Vigilante Del Metro Historia De Terror… Desde los días soleados de mi infancia, mi mente estaba destinada a vibrar al ritmo de la Ciudad de México, un imponente mosaico de oportunidades y sueños. Aunque en realidad no crecí en un pueblo, la urbe que siempre anhelé explorar superaba con creces el entorno menos urbanizado en el que me crie. La magnificencia de la Ciudad de México se convirtió en la musa de mis fantasías desde que era una niña, y a los 18 años, empaqué mis ilusiones y me aventuré hacia el corazón de la metrópoli.

Los primeros días fueron como una danza caótica de emociones, con las luces brillantes y el bullicio constante como telón de fondo de mi nueva vida. Mi temperamento, que siempre había sido un compañero fiel, se volvió un desafío ante la inmensidad de la ciudad. Cambiar de trabajo era tan común como el cambio de estaciones, y mi carácter fuerte no ayudaba a establecer raíces. La soledad de las noches urbanas resonaba con mis dudas y la tentación de rendirme y regresar a mi ciudad natal se volvía más fuerte con cada amanecer incierto.

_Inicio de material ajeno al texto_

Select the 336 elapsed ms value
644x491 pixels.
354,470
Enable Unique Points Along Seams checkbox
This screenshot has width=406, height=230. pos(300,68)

En un momento crucial, cuando mis esperanzas parecían desvanecerse en las sombras de los edificios imponentes, mi madre me llamó una noche con noticias que cambiarían mi destino. Su voz, llena de preocupación maternal, resonó en mi oído mientras me hablaba de una oportunidad que podría ser mi salvación. Mi primo, con sus conexiones en la compleja red de la ciudad, podría conseguirme un trabajo como vigilante en el metro.

Al principio, la idea de vigilar un sistema de transporte subterráneo no me emocionó en lo más mínimo. No lo consideraba un trabajo interesante, pero en medio de las circunstancias difíciles en las que me encontraba, no me sobraban ofertas laborales para elegir. Acepté la oferta, con la promesa personal de dar lo mejor de mí para mantener este empleo y compensar así la intervención de mi primo en mi favor.

El trabajo en sí resultó ser menos complicado de lo que imaginaba. El bullicio constante de los usuarios, las rutinas diarias y la aparente monotonía crearon un ambiente laboral ameno. Adaptarme al ir y venir de la gente se volvió algo natural para mí, y la estabilidad aparente del empleo me dio un respiro bienvenido.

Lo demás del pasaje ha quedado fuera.